Return every line of the listing below with no changes.

▸ DATA ENTRIES
+++++

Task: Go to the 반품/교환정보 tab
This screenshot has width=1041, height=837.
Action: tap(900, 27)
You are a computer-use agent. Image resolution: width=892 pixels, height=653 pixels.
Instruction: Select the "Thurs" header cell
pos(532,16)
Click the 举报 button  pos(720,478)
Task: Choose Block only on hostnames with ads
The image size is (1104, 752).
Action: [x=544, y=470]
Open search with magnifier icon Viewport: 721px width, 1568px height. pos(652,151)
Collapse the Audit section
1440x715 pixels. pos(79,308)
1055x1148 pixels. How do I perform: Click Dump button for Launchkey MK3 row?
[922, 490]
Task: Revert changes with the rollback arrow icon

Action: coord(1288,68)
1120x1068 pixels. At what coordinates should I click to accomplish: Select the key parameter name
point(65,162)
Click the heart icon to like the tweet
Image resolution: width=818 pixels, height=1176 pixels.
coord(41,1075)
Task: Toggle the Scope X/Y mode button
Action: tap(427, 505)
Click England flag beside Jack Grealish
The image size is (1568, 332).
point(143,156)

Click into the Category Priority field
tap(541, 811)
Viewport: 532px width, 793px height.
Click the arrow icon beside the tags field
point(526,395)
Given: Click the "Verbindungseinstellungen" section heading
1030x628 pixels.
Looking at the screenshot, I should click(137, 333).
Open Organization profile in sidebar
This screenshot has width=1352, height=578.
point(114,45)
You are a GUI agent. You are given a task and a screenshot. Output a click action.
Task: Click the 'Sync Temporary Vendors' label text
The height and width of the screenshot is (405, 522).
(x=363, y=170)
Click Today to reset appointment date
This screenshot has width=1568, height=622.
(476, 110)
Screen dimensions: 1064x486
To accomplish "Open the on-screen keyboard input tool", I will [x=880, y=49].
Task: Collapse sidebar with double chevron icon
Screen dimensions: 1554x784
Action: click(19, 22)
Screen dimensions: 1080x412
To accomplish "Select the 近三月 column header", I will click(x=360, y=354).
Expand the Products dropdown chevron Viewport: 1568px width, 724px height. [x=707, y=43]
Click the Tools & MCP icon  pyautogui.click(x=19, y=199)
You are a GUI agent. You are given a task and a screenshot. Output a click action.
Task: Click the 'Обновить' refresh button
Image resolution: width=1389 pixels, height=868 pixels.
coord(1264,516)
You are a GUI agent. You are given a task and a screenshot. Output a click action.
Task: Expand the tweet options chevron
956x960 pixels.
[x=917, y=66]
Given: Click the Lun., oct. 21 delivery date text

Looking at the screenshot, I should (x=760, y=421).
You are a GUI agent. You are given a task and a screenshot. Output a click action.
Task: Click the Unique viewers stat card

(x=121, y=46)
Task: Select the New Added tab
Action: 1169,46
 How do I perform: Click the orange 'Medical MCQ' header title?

+++++

▸ FINAL RESULT
Task: Go to the 반품/교환정보 tab
This screenshot has width=1041, height=837.
Action: tap(900, 27)
You are a computer-use agent. Image resolution: width=892 pixels, height=653 pixels.
Instruction: Select the "Thurs" header cell
pos(532,16)
Click the 举报 button  pos(720,478)
Task: Choose Block only on hostnames with ads
The image size is (1104, 752).
Action: [x=544, y=470]
Open search with magnifier icon Viewport: 721px width, 1568px height. pos(652,151)
Collapse the Audit section
1440x715 pixels. pos(79,308)
1055x1148 pixels. How do I perform: Click Dump button for Launchkey MK3 row?
[922, 490]
Task: Revert changes with the rollback arrow icon

Action: coord(1288,68)
1120x1068 pixels. At what coordinates should I click to accomplish: Select the key parameter name
point(65,162)
Click the heart icon to like the tweet
Image resolution: width=818 pixels, height=1176 pixels.
coord(41,1075)
Task: Toggle the Scope X/Y mode button
Action: tap(427, 505)
Click England flag beside Jack Grealish
The image size is (1568, 332).
point(143,156)

Click into the Category Priority field
tap(541, 811)
Viewport: 532px width, 793px height.
Click the arrow icon beside the tags field
point(526,395)
Given: Click the "Verbindungseinstellungen" section heading
1030x628 pixels.
Looking at the screenshot, I should click(137, 333).
Open Organization profile in sidebar
This screenshot has width=1352, height=578.
point(114,45)
You are a GUI agent. You are given a task and a screenshot. Output a click action.
Task: Click the 'Sync Temporary Vendors' label text
The height and width of the screenshot is (405, 522).
(x=363, y=170)
Click Today to reset appointment date
This screenshot has width=1568, height=622.
(476, 110)
Screen dimensions: 1064x486
To accomplish "Open the on-screen keyboard input tool", I will [x=880, y=49].
Task: Collapse sidebar with double chevron icon
Screen dimensions: 1554x784
Action: click(19, 22)
Screen dimensions: 1080x412
To accomplish "Select the 近三月 column header", I will click(x=360, y=354).
Expand the Products dropdown chevron Viewport: 1568px width, 724px height. [x=707, y=43]
Click the Tools & MCP icon  pyautogui.click(x=19, y=199)
You are a GUI agent. You are given a task and a screenshot. Output a click action.
Task: Click the 'Обновить' refresh button
Image resolution: width=1389 pixels, height=868 pixels.
coord(1264,516)
You are a GUI agent. You are given a task and a screenshot. Output a click action.
Task: Expand the tweet options chevron
956x960 pixels.
[x=917, y=66]
Given: Click the Lun., oct. 21 delivery date text

Looking at the screenshot, I should (x=760, y=421).
You are a GUI agent. You are given a task and a screenshot. Output a click action.
Task: Click the Unique viewers stat card

(x=121, y=46)
Task: Select the New Added tab
Action: 1169,46
 How do I perform: Click the orange 'Medical MCQ' header title?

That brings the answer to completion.